Adrian Bystrek
Adrian Bystrek

Reputation: 608

Fluent Validation - pass parameter to collection validator

I'm using fluent validation i ASP.NET MVC application and I've had a problem. This is my rule:

RuleFor(x => x.SimpleList)
       .SetCollectionValidator(new SimpleListValidator())
       .When(x => x.Type == SimpleEnum.SpecificType);

I want to pass x.Type param to SimpleListValidator, how can I do this? Some kind of extension method? It should looks like:

    RuleFor(x => x.SimpleList)
       .SetCollectionValidator(new SimpleListValidator(x => x.Type))
       .When(x => x.Type == SimpleEnum.SpecificType);

Upvotes: 9

Views: 16896

Answers (2)

Jan W
Jan W

Reputation: 474

It is possible and you can do it like this:

RuleFor(x => x.SimpleList)
   .SetCollectionValidator(model => new SimpleListValidator(model))
   .When(x => x.Type == SimpleEnum.SpecificType);

In your SetCollectionValidator class you have to create a constructor accepting your model as a parameter (or anything else you'd like to pass to the validator). Remember though that you should leave a parameter-less constructor in the SimpleListValidator class.

Upvotes: 11

Electrionics
Electrionics

Reputation: 6772

After you set collection validator for property - you can forget about fact, that main model and (n - 1) submodels exists except submodel being currently validated. And there is no way to pass main model as a parameter in SetCollectionValidator.

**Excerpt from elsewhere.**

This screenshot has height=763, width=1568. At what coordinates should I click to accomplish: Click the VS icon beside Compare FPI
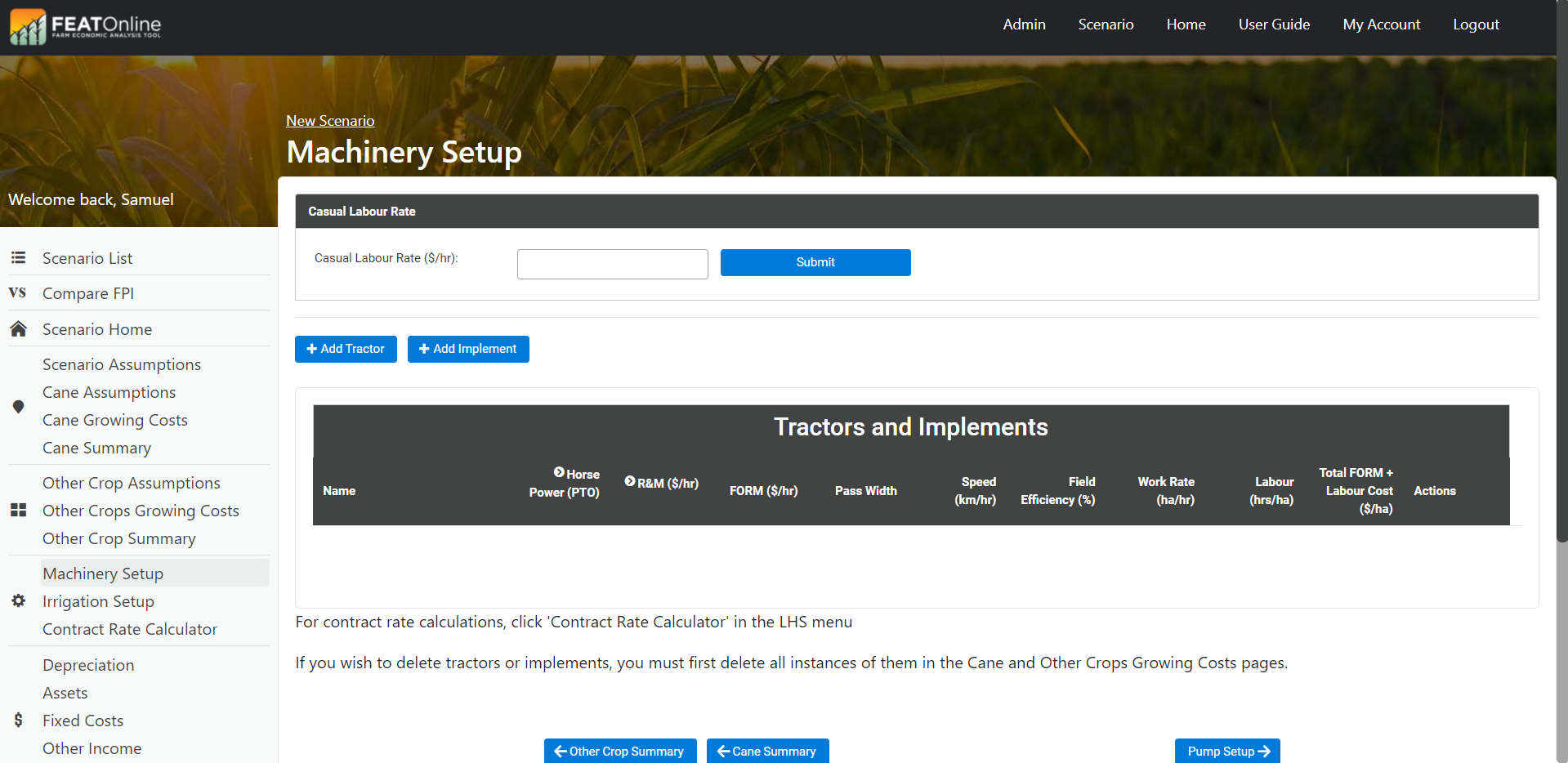(17, 292)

So you have to use RuleForEach method instead of setting collection validator:

RuleForEach(x => x.SubEntities)
    .Must((model, submodel) => IsValidFirst(submodel, model)) // your rules should go here to be applicable to each collection item
        .WithMessage("The item with values {0}, {1} has duplicates in collection of {2} items",
            (model, submodel) => submodel.Field1,
            (model, submodel) => submodel.Field2,
            (model, submodel) => model.SubEntities.Count); // for error message building you can access both model and submodel being validated
    .Must((model, submodel) => IsValidSecond(submodel, model)) // yet another rule
        .WithMessage("...")
    .When(model => 
        model.Type == SimpleEnum.SpecificType) // can access to main model only, but it is enough for your purposes

I guess that possibility to tell child validator about fact, that parent model could exists, should be implemented in future, but right now there is the only working approach, mentioned above.

UPDATE

You can create custom ModelBinder, that would set Parent property of each subentity to main entity value, and continue using SetCollectionValidator().